- _Instructions to follow_
Please filter the material below, copying out every line that contains the string "screenshot".

- _Text and element pointing records_

** Begin **

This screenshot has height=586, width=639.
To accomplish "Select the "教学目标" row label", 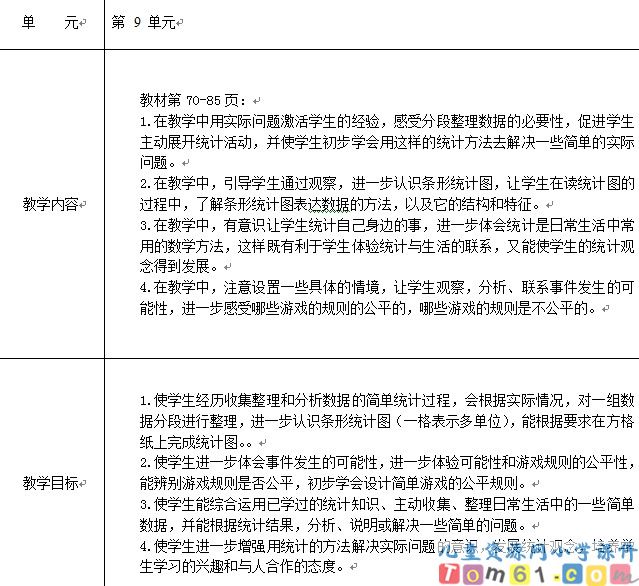I will 52,484.
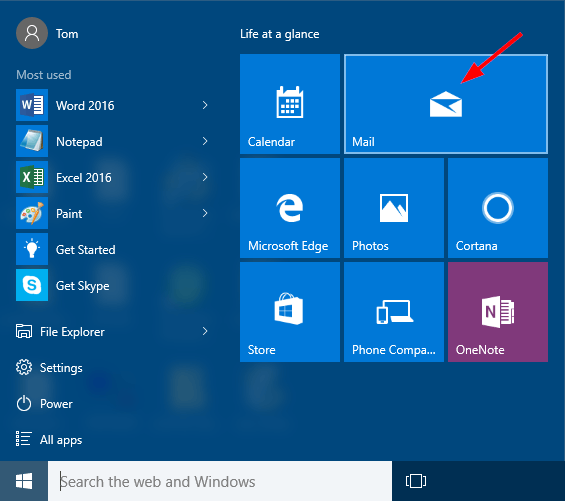Launch the Phone Companion tile
565x501 pixels.
(394, 312)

** End **

- _Task response_
This screenshot has height=586, width=639.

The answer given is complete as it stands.